Why it’s important: The combination of kinetic and electronic attacks seems to have brought ship traffic through the critical Strait of Hormoz to a near halt. This has raised oil prices and impacted the world economy.
What else to know:
- Economic impacts include higher gas prices in the U.S. where “affordability” is increasingly an issue for the president.
- Interference with GPS/GNSS hits the West in one of its most vulnerable spots.
- Attacking GPS seems much more cost effective than missiles and drones. Iran has been attacking with missiles and drones across the middle east. We wonder if we will see Iran try to deploy GPS interference devices to other countries.

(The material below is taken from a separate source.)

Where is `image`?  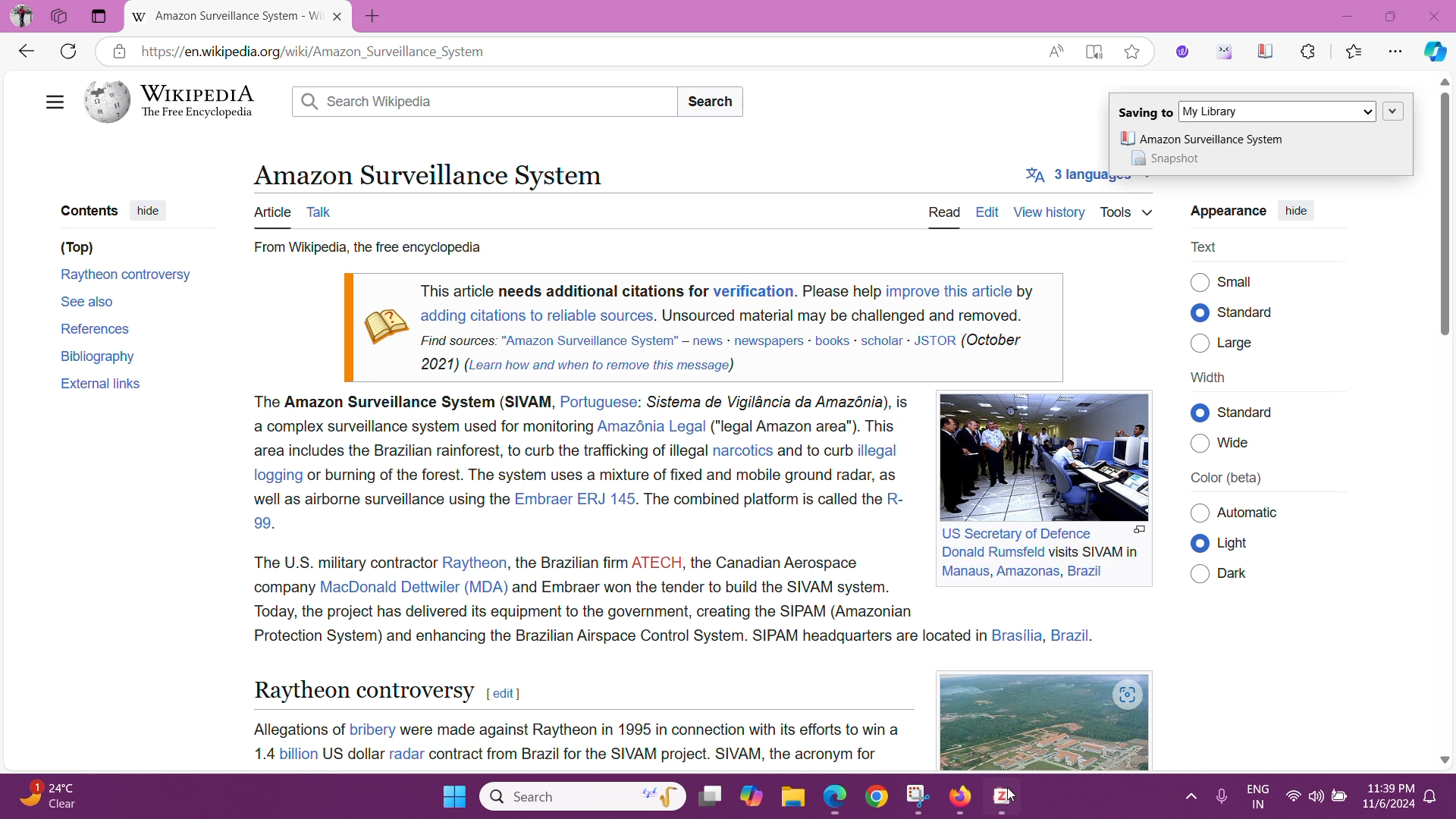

Attacks on GPS Spike Amid US and Israeli War on Iran
New analysis shows that attacks on satellite navigation systems have impacted some 1,100 ships in the Middle East since the US and Israel attacked Iran on February 28.
Shipping through the Strait of Hormuz—the narrow but vital oil trade route in the Middle East—has almost ground to a halt since the start of the United States and Israel’s war against Iran. Tankers in the region have faced military strikes and a spike in GPS jamming attacks, a new analysis says.
Since the first US-Israeli strikes against Iran on February 28, more than 1,100 ships operating across the Gulf region have had their GPS or automatic identification system (AIS) communications technology disrupted, says Ami Daniel, the CEO of maritime intelligence firm Windward. Ships have been made to appear as if they were inland on maps, including at a nuclear power plant, the firm says.